Concerning the management of empyema, in most cases, it is managed by drainage [8]. For the case presented here, due to the low abundance of pus in the empyema, we did not practice the pleural drainage. We adopted the strategy of the use of antibiotic therapy alone without drainage, nor early decortications. The persistence of fever for more than 10 days remains for us a classical data in a context of empyema of the child.

Parapneumonic effusion and empyema are disease processes that evolve over time and involve different management strategies [8]. To prevent pneumococcal diseases, WHO recommended the inclusion of PCVs in childhood immunization programmes worldwide [9]. Surveillance after the introduction of a PCV to the standard childhood immunization schedule demonstrated that the vaccines were effective in preventing IPD and providing herd immunity [10]. In the United States after the introduction of PCV to the standard childhood immunization schedule, the overall rate of pneumococcal pneumonia has declined but the absolute number of cases of complicated pneumococcal pneumonia and the proportion of invasive pneumococcal disease caused by pneumonia had increased [11].

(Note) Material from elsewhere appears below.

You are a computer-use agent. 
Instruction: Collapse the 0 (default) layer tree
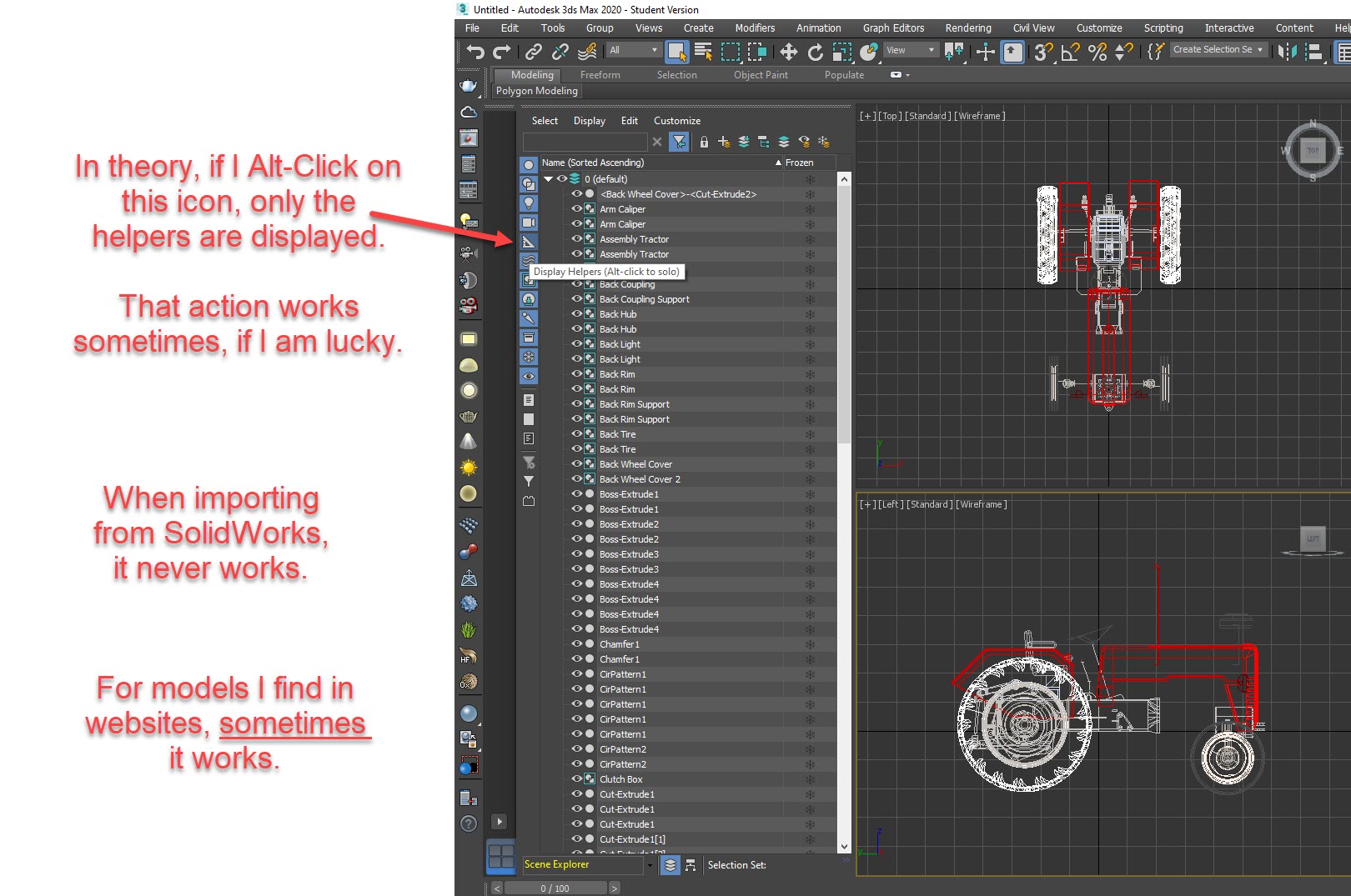pyautogui.click(x=548, y=178)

Pneumococcal antibody titers vary over time, even in healthy subjects. With the change of vaccine strategy, waning coverage can occur for serotypes that not include in the new vaccine. Vaccine failure has been reported in fully immunized children, due to serotype 3 in the parapneumonic pleural effusion context after 3 + 1 doses of PCV13 [12], but also serotype 19A in bacteremic pneumococcal pneumonia after 3 + 1 doses PCV13 [13]. There are currently no reports of PCV13 failure in preventing complicated pneumonia caused by serotype 19A among children vaccinated with the full 2 + 1 schedule. These reported cases highlighted that pneumococcal serotypes can differ in their abilities to colonize the nasopharynx, and in whether they are likely to cause invasive disease once they do colonization. The serotypes can differ also in what disease manifestations (e.g., conjunctivitis, otitis media, pneumonia, bacteremia, or meningitis) they are more likely to cause and with what complication, whether they are likely to be resistant to antimicrobial agents or to escape vaccination, where they are most predominant geographically [7].

It is typical when describing vaccine failures, to verify whether or not the PCV13 was administered correctly with the correct formulation, no storage issues with the doses, on the correct dates according to the child’s age. According to the information provided by the paediatrician who vaccinated the child, the three doses of PCV13 have been correctly administered in the antero-external face of the thigh. Moreover, the vaccine complied with the recommended cold chain.

A potential limitation of this case report is that we were not able to determine the pneumococcal serotype 19A IgG level for the patient during her illness and after disease.

This is the first documented case of parapneumonic pleural effusions caused by vaccine serotype 19A occurring in an immunocompetent child immunized with 3 doses of PCV13. Further surveillance is necessary to see how the effectiveness of PCV10 vaccine will reduce IPD caused by non-PCV10 vaccine serotypes.